I'm going to pretty much go with everything Mamacita said (minus the coffee/tea) and add 2 more. When kids say someone cheated simply because they didn't win. Nuvaring commercials.
I can't believe I forgot this one . . . I HATE the Charmin commercials with the bears pooping in the woods. And their new slogan "Enjoy the go." GROSS!
What you noticed, Alice, is the distinction between count nouns - nouns that are counted, like cups or monkeys - and non-count nouns, like coffee or krill. (Another term for non-count nouns is mass nouns.) So you can have a few cups of coffee, but you don't have few coffees or few coffee, you have less coffee.
I like to watch a show on WE. I hate the commercials. There's the diarrhea lady (not making this up), Jamie Lee Curtis (aka intestinal flora), a lady who says, "This laundry product makes my life, like 1000x better!", and then, inexplicably, a porn commercial with young women dancing around eating desserts. W E I R D.
I hate it when I get confused about what day it actually is. I had today off (furlough day) and thought tonight was Sunday night. I went to church yesterday and watched soap operas today, so I don't know why I expect Desperate Housewives to be on tonight! And since I mentioned it, I hate furlough days. Although I do tend to get quite a bit done.
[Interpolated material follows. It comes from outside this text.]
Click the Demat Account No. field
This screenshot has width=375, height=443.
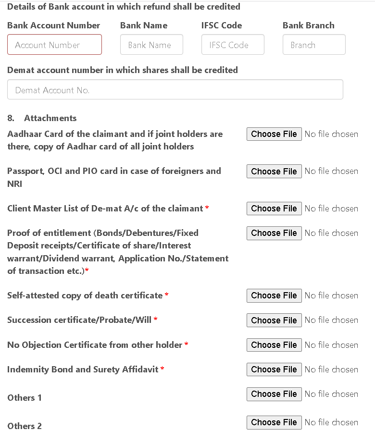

msmullen reminded me of this... When kids lose something, then try to say someone stole it. Like today, I was finishing up my grades, and 2 of my boys didn't have an assignment turned in from last week. I ask them, and they try to blame it on the sub, then try to tell me that someone must have stolen it from the stapled together pile of everyone else's paper. I just look at them, and point to their stys, I mean desks. Lo and behold, guess what they both found? I try not to say I hate any people, but I will say that I hate the behavior of parents who do not believe in their kids. I have one mom of a girl I coach who is convinced that her daughter is a no-talent fool. And she tells her as much. This girl is going to state with us this week, that's how much non-talent she has.